Отвечая на один из моих вопросов, он сообщил, что в районе Тулы спокойно, что противник производит перегруппировку и стягивает силы в район Болохово, что в 20 км юго-восточнее Тулы. Далее А. М. Василевский сказал, что в Каширу прибыл командующий 49-й армией Захаркин, что в Зарайске должна быть 5-я кавалерийская дивизия и что она, «как и 9-я кавалерийская дивизия», развернется южнее Каширы.

Итак, получалось, что между Веневом и Чернево находятся наши силы в пять полков с танковой бригадой, в Зарайске — кавалерийская дивизия, в Серебряных Прудах — 239-я стрелковая дивизия, в Захарово — 31-я кавалерийская дивизия и где-то у Михайлова — 41-я кавалерийская дивизия. Немало... Но действительность была несколько иной.

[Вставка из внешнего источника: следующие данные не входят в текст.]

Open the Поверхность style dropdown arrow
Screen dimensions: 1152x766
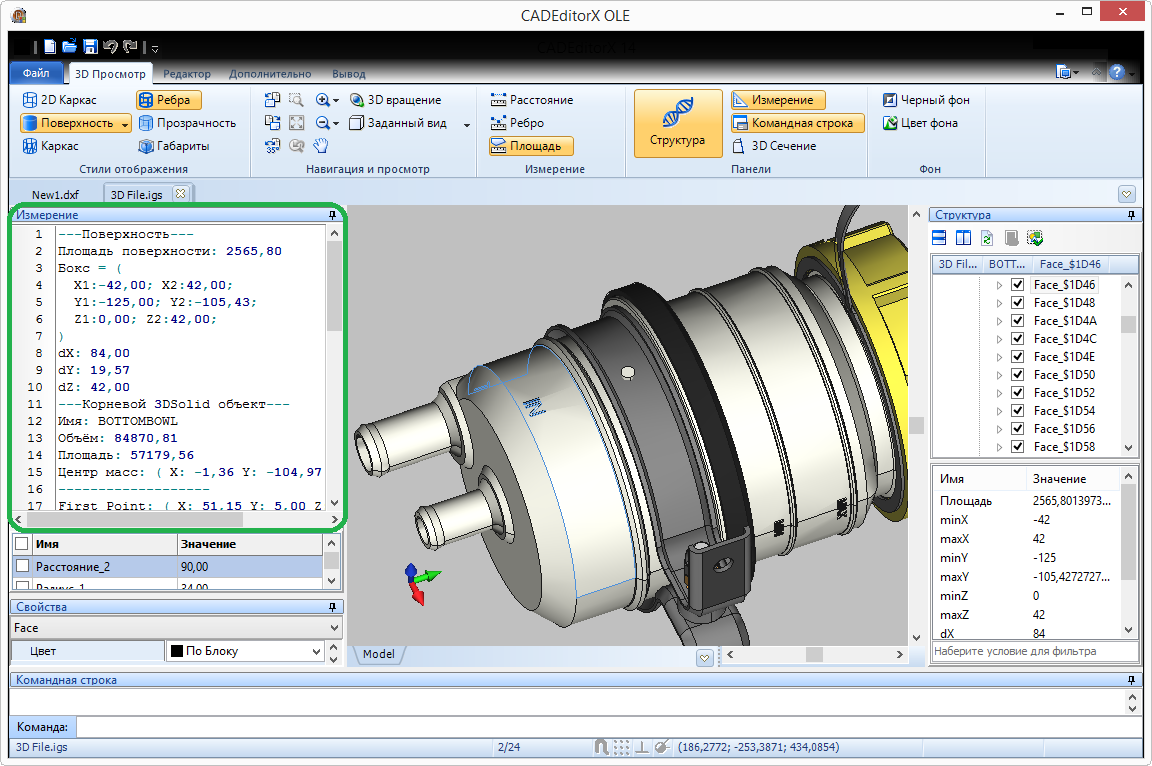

Из перечисленных А. М. Василевским сил подтвердились 173-я стрелковая дивизия, 111-я танковая бригада и части 112-й танковой дивизии, но все они находились уже под Каширой. В основном соответствовали истине сведения об отходе 239-й стрелковой и 41-й кавалерийской дивизий, но отступали они, вернее, выходили из окружения, не в тех направлениях, как мне было сказано.

Важным для ориентировки были сообщения о 5-й и 9-й кавалерийских дивизиях, составлявших, как позднее стало известно, кавалерийский корпус генерала П. А. Белова, но они подходили к Кашире с севера.

Что касается направления на Рязань, то сведения о нахождении в Захарово 31-й кавдивизии оказались неточными. Больше того, не оказалось этой дивизии ни в Зарайске, ни в Пронске, ни в Кашире.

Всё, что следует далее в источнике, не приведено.